======== Texto do documento
Ter uma família com boa situação financeira, no entanto, não há protege do racismo. Onde estudava, ouviu uma colega perguntar se quem pagava seus estudos era a patroa da sua mãe.
Isso a despertou para Nelson Mandela, líder da resistência contra o apartheid na África do Sul; para Barack Obama, primeiro presidente negro da maior potência mundial; para a luta do povo preto por liberdade, contra qualquer tipo de opressão.
Ativismo em família
Quando se torna Taís Bianca Gama de Araújo Ramos é como mão na luva, medida perfeita. Ela e Lázaro são um casal que vive junto, trabalha junto, faz arte junto, luta junto por um mundo melhor.
Os dois estiveram juntos em Cobras e Lagartos e brilharam como protagonistas da série televisiva Mister Brau, focada no empoderamento negro, feito para falar de pessoas que ascenderam por meio do trabalho, de uma família negra orgulhosa de sua origem, mas que não é cega ao racismo, ao machismo, ao preconceito, aos novos formatos de família.
Por conta de Mister Brau, inclusive, o casal aparece como “destaque da televisão brasileira” no jornal inglês The Guardian.
No teatro, o casal viajou o país com o espetáculo O topo da montanha, sobre o líder negro Martin Luther King Jr, que lhe rendeu uma indicação para o concorrido prêmio Shell de Melhor Atriz e levou mais de 100 mil pessoas ao teatro no ano de 2015.
E em todos os cantos, o Taís e Lázaro se apropriam do sucesso para levantar bandeiras sociais, que têm como pilar principal a igualdade racial.Os dois são formadores de opinião que não temem o contraditório, a rejeição.
“Eu me sinto um privilegiado em ser percebido por algumas pessoas como um artista que as representa. Não somente para a população negra, mas para jovens e crianças. Vejo isso com muita prudência”, complementou, na mesma entrevista, Lázaro Ramos.
================
======== Material fornecido
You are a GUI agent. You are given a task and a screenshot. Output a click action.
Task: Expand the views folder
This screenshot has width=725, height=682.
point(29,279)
================
Instrução:
Por favor, copie na íntegra o texto sobre Taís e Lázaro, sem alterar nenhuma palavra ou sinal.

Resultado do exercício:
Ter uma família com boa situação financeira, no entanto, não há protege do racismo. Onde estudava, ouviu uma colega perguntar se quem pagava seus estudos era a patroa da sua mãe.
Isso a despertou para Nelson Mandela, líder da resistência contra o apartheid na África do Sul; para Barack Obama, primeiro presidente negro da maior potência mundial; para a luta do povo preto por liberdade, contra qualquer tipo de opressão.
Ativismo em família
Quando se torna Taís Bianca Gama de Araújo Ramos é como mão na luva, medida perfeita. Ela e Lázaro são um casal que vive junto, trabalha junto, faz arte junto, luta junto por um mundo melhor.
Os dois estiveram juntos em Cobras e Lagartos e brilharam como protagonistas da série televisiva Mister Brau, focada no empoderamento negro, feito para falar de pessoas que ascenderam por meio do trabalho, de uma família negra orgulhosa de sua origem, mas que não é cega ao racismo, ao machismo, ao preconceito, aos novos formatos de família.
Por conta de Mister Brau, inclusive, o casal aparece como “destaque da televisão brasileira” no jornal inglês The Guardian.
No teatro, o casal viajou o país com o espetáculo O topo da montanha, sobre o líder negro Martin Luther King Jr, que lhe rendeu uma indicação para o concorrido prêmio Shell de Melhor Atriz e levou mais de 100 mil pessoas ao teatro no ano de 2015.
E em todos os cantos, o Taís e Lázaro se apropriam do sucesso para levantar bandeiras sociais, que têm como pilar principal a igualdade racial.Os dois são formadores de opinião que não temem o contraditório, a rejeição.
“Eu me sinto um privilegiado em ser percebido por algumas pessoas como um artista que as representa. Não somente para a população negra, mas para jovens e crianças. Vejo isso com muita prudência”, complementou, na mesma entrevista, Lázaro Ramos.